13/12/2017

Itaú, Bradesco, Santander, Caixa e BB aderem ao acordo sobre Planos

Por Fabio Graner e Eduardo Campos

Fonte: Valor Econômico

BRASÍLIA - A Advocacia-Geral da União (AGU) divulgou nota à imprensa
confirmando o acordo de pagamento das perdas decorrentes dos planos
econômicos realizados nos anos 1987, 1989 e 1991. As instituições
financeiras que aderiram são: Itaú, Bradesco, Santander, Caixa Econômica
Federal (CEF) e Banco do Brasil (BB). “Outras poderão aderir em até 90
dias”, diz a nota.
O acerto é que o pagamento da dívida, alvo de disputa judicial há três
décadas, será feito em até três anos, conforme as faixas de valor a receber.
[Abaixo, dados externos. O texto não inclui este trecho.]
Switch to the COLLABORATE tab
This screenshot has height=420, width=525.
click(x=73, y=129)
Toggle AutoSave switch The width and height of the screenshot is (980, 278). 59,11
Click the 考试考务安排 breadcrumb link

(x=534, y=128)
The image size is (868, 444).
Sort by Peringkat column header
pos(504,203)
A adesão será dividida em 11 lotes, separados de acordo com o ano de
nascimento dos poupadores e dando preferência aos mais idosos. “Antes
de começarem a ser feitos os pagamentos, é preciso que o STF homologue
o acordo e os poupadores se inscrevam em plataforma digital que ainda
será criada. O acesso a esse sistema será feito pelos advogados dos
beneficiados”, esclarece o texto.
O acordo define que quem tem até R$ 5 mil a receber terá o recurso à vista.
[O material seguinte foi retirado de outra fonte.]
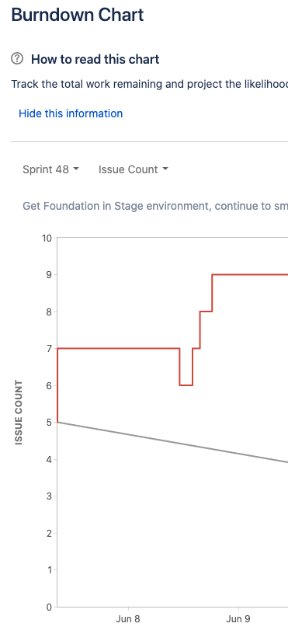The image size is (288, 644).
Task: Click the sprint goal text about Foundation
Action: (x=155, y=206)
“Entre R$ 5 mil e R$ 10 mil, uma parcela à vista e duas semestrais. A partir
de R$ 10 mil, uma à vista e quatro semestrais. A correção para os
pagamentos semestrais será feita pelo IPCA”, diz o texto da AGU. “Não
haverá qualquer desconto para poupadores que tenham a receber até R$ 5
mil. Para valores entre R$ 5 mil e R$ 10 mil, haverá 8% de abatimento. Na
faixa de R$ 10 mil a R$ 20 mil, o desconto será de 14%. Já aqueles que
tenham direito a receber mais de R$ 20 mil, terão 19% do valor
descontado”, completa o texto.
A AGU informa que terão direito a reparação todos que haviam ingressado
com ações coletivas e individuais para cobrar das instituições financeiras
valores referentes às correções. “No caso das individuais, poupadores ou
herdeiros que acionaram a Justiça dentro do prazo prescricional (20 anos
da edição de cada plano) também poderão receber os valores”, informa a
nota, acrescentando que também poderão aderir os poupadores que, com
base em ações civis públicas, entraram com execução de sentença coletiva
até 31 de dezembro de 2016, dentro do prazo de cinco anos de prescrição.
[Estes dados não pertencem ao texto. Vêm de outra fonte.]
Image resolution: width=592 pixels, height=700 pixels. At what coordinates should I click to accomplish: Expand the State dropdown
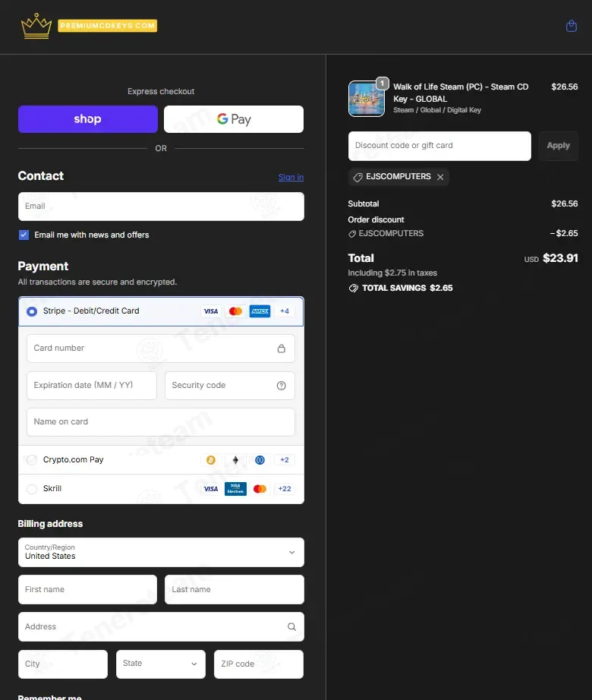pos(161,664)
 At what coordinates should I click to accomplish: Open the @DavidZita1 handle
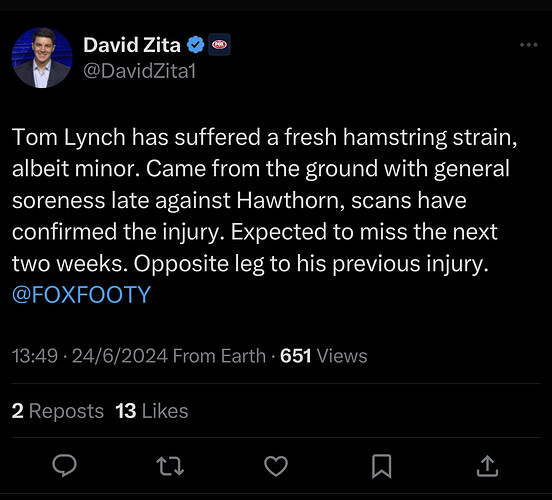139,71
Os pagamentos serão feitos de acordo com as faixas de valor a receber.
Antes de começarem a ser feitos os pagamentos, é preciso que o STF
homologue o acordo e os poupadores se inscrevam em plataforma digital
que ainda será criada. O acesso a esse sistema será feito pelos advogados
dos beneficiados.
A nota informa ainda que, após as adesões ao acordo, que serão
submetidas a auditoria e procedimentos anti-fraudes, as ações serão
extintas. “Não será necessário se dirigir ao banco para receber os valores.
O pagamento será feito em conta corrente do poupador ou por meio de
depósito judicial”, completa o texto.